A rather predictable step in the evolution of the ‘global village’ is being proposed by a group in Silicon Valley.

Tim Fryer

Despite being built on relatively modern immigrants (unlike everywhere else that is built on ancient migrants except Africa and possibly, some now suggest, China), America is not above everyone else when it comes to a bit of self-interest. We are sufficiently far down the road of globalisation for the journey ahead to be both inevitable and irreversible. There will come a point I imagine when the only boundaries that people must not cross are those purchased by an individual’s wealth, but national borders will become a thing of the past.

But that is a long way off and before we get there we will slowly have to break down all of the reasons why someone should want to live in a different country from their own i.e. imbalances in food supply, shelter, income, opportunity etc. Countries like America have been very concerned about immigrants coming in and taking their jobs, the welfare resource, the women – or what ever it is that immigrants are meant to immorally do – and so put in as many rules as possible to restrict the migration to their shores.

What a group in Silicon Valley has realised is that such measures are potentially damaging to the overall prospects for the technology sector in the region. The founder, Visa group, originally proposed last spring by technology entrepreneur Paul Graham, is an internet-based campaign group that proposes that science graduates can remain in the US after they graduate with a ‘start-up visa’. They can then start-up companies, inspired by their locally gained technology degrees, that will have benefit the local economy and employment prospects while progressing the technology sector. Currently graduates can only remain in the US if they are ‘sponsored’ by a company, and are by definition not starting anything up, or have half a million dollars to invest in a new company. Such investment might have been commonplace in the past when America was a principal geography – but now the manufacturing and design has migrated to most other parts of the globe America can no longer automatically command such investment.
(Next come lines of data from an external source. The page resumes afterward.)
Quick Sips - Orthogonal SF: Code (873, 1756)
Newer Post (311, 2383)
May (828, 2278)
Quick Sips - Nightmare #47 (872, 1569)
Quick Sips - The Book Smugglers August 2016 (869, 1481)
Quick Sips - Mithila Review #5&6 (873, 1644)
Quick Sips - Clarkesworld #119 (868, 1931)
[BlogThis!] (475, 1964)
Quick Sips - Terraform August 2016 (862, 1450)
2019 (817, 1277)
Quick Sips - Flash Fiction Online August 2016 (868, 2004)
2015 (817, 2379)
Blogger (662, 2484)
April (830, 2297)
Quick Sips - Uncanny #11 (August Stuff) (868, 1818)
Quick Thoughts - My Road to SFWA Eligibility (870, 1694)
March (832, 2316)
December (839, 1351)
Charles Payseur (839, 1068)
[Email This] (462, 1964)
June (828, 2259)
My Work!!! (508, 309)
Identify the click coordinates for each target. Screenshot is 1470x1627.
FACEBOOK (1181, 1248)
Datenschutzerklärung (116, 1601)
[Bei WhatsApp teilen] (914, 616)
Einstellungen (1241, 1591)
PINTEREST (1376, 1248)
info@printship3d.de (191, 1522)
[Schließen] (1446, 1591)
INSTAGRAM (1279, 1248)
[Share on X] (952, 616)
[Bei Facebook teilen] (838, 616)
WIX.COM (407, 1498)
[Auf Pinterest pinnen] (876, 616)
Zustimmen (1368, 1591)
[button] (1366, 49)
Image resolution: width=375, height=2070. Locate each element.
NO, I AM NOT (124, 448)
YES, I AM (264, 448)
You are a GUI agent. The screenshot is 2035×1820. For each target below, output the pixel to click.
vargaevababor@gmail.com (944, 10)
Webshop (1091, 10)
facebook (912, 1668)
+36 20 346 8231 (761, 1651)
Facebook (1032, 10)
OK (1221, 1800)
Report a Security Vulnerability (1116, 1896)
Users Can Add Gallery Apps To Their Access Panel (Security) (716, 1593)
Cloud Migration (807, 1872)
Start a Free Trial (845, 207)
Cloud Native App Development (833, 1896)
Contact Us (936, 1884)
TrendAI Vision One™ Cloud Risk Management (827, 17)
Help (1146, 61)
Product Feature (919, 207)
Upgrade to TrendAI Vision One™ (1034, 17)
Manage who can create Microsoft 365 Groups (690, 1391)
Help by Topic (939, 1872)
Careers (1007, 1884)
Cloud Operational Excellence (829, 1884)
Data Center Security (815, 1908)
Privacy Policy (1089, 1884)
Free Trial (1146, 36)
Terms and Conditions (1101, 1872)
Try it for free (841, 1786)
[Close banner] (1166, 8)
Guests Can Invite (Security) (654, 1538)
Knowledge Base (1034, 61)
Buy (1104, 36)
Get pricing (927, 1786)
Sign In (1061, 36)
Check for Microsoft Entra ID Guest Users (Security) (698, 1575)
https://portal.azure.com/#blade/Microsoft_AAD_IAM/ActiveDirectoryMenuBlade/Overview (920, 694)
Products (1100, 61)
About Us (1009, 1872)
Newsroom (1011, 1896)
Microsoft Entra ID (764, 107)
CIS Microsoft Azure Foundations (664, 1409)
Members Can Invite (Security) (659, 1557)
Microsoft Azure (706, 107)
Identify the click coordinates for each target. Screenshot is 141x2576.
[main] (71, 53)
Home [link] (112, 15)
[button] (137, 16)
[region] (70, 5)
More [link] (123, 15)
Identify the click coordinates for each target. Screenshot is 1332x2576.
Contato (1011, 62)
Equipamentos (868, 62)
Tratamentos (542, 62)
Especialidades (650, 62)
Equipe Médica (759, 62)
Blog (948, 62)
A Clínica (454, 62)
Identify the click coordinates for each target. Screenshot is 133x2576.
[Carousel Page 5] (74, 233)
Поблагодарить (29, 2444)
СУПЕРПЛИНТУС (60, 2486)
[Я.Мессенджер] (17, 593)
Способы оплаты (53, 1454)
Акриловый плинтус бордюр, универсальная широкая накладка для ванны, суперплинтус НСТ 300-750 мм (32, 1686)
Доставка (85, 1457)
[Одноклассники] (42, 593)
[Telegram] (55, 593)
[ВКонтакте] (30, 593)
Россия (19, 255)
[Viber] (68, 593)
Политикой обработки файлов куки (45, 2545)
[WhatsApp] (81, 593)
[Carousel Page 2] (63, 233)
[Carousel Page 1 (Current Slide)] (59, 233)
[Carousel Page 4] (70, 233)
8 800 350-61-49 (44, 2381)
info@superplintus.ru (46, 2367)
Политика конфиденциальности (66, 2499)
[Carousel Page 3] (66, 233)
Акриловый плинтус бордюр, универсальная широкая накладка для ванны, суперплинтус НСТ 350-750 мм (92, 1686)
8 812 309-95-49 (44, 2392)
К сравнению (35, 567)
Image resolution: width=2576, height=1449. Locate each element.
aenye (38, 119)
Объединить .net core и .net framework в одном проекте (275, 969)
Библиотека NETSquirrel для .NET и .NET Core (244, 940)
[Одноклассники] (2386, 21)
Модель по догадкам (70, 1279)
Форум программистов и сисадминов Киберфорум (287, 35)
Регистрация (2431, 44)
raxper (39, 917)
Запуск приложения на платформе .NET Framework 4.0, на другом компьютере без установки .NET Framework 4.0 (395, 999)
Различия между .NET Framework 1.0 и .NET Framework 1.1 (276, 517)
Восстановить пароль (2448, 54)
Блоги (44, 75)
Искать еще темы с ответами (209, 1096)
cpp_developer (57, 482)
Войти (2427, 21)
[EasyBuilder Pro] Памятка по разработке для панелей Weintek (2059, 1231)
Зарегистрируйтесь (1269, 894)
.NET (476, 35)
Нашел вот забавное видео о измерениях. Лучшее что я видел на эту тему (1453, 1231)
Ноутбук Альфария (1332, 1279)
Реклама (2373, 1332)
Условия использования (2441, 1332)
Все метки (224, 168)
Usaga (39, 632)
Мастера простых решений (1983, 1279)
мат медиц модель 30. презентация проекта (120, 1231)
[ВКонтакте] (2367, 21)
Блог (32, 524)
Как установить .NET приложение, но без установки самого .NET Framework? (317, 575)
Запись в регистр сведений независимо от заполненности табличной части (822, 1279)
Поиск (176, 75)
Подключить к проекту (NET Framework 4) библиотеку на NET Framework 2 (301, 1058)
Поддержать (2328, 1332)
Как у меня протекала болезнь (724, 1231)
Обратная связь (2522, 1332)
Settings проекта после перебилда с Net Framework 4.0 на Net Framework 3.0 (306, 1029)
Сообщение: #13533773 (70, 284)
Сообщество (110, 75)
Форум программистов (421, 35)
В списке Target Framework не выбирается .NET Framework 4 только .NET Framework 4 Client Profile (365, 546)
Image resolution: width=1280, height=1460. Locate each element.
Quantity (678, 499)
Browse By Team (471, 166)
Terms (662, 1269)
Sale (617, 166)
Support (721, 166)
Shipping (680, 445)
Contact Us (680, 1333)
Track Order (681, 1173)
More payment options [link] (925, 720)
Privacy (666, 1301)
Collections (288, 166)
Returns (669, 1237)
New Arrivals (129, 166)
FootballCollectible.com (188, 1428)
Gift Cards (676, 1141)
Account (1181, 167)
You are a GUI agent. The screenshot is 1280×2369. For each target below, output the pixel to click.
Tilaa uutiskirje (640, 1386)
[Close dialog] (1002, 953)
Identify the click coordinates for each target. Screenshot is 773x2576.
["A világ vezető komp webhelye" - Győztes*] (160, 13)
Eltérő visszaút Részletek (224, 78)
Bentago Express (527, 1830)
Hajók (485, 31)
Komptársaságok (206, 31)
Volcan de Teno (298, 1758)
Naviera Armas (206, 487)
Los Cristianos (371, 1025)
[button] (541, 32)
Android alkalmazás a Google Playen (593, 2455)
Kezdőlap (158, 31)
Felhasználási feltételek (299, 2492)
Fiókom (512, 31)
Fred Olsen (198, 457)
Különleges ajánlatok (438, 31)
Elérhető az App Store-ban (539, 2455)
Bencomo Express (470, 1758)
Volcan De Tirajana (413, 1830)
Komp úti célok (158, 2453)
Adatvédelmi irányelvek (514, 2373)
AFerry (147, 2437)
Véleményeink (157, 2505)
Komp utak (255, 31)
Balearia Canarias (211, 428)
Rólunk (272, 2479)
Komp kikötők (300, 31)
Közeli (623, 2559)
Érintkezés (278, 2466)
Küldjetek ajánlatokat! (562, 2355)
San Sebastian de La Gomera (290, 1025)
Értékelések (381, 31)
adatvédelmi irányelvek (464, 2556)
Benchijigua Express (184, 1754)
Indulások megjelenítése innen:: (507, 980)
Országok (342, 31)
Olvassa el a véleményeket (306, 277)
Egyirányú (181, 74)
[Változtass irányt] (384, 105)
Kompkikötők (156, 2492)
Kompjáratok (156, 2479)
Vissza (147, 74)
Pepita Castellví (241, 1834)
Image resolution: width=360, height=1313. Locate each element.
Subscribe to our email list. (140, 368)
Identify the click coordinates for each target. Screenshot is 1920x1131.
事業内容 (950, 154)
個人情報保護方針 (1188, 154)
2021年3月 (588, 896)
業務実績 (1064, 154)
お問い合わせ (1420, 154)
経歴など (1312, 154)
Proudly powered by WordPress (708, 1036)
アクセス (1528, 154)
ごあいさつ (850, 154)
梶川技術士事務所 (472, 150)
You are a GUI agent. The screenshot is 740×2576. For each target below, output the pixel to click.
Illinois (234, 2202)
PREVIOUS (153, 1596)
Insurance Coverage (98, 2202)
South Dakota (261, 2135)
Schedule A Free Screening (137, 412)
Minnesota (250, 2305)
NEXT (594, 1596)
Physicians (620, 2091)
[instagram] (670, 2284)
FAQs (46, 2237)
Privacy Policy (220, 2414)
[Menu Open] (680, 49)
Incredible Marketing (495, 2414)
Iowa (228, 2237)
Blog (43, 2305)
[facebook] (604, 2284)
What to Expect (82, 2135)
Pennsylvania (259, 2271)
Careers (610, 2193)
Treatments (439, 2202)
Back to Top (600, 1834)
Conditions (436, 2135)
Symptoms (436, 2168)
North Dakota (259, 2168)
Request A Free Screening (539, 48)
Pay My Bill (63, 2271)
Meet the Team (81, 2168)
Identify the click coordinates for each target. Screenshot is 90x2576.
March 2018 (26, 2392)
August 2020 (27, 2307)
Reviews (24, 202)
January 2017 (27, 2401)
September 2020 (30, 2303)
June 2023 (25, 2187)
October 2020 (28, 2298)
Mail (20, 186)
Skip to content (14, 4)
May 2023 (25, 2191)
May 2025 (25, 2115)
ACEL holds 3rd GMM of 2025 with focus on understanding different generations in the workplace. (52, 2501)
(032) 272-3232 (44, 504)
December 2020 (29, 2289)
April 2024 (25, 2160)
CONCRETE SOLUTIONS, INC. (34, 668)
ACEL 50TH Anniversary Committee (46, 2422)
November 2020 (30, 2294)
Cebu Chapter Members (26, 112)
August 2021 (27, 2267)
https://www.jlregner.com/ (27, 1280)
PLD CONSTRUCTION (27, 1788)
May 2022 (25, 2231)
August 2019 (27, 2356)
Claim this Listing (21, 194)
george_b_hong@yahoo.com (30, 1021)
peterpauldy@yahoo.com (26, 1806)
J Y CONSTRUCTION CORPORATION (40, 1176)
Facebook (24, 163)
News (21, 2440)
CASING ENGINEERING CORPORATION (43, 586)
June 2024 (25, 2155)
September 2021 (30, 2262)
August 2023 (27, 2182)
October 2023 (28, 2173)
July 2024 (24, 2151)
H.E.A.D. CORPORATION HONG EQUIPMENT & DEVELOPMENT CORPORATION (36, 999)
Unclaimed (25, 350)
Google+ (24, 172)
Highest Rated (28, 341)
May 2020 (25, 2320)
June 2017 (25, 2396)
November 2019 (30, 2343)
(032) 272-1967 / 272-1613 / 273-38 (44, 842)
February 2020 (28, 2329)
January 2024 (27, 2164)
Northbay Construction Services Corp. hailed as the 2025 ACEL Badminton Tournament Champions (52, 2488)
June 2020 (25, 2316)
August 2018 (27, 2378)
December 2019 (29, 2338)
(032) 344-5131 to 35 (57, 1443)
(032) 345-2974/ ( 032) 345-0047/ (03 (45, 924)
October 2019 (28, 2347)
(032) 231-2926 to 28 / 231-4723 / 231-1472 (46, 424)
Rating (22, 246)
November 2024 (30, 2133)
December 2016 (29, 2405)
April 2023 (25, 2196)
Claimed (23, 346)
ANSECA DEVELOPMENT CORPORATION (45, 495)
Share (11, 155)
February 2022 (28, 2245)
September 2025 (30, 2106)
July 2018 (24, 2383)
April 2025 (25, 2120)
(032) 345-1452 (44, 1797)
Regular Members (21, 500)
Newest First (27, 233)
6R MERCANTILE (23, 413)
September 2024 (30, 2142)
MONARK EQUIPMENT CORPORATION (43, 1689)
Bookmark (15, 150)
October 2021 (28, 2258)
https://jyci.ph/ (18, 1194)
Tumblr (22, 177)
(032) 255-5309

The scheme has gathered some steam over the latter half of 2009 but presumably it still needs to wait its turn in the legislative pecking order – I believe there may some items like Afghanistan and health insurance that might be congesting the system.

America is, incidentally, only an example. I am sure similar restrictions, and opportunities, exist in all of the traditional industrial nations. I have banged on about the importance of education in this column before, and also the need for investment in R&D, but maybe there are a few more obvious, unnecessary and easy to remove obstacles to industrial progress that some nations could look out for, and maybe this is one of them.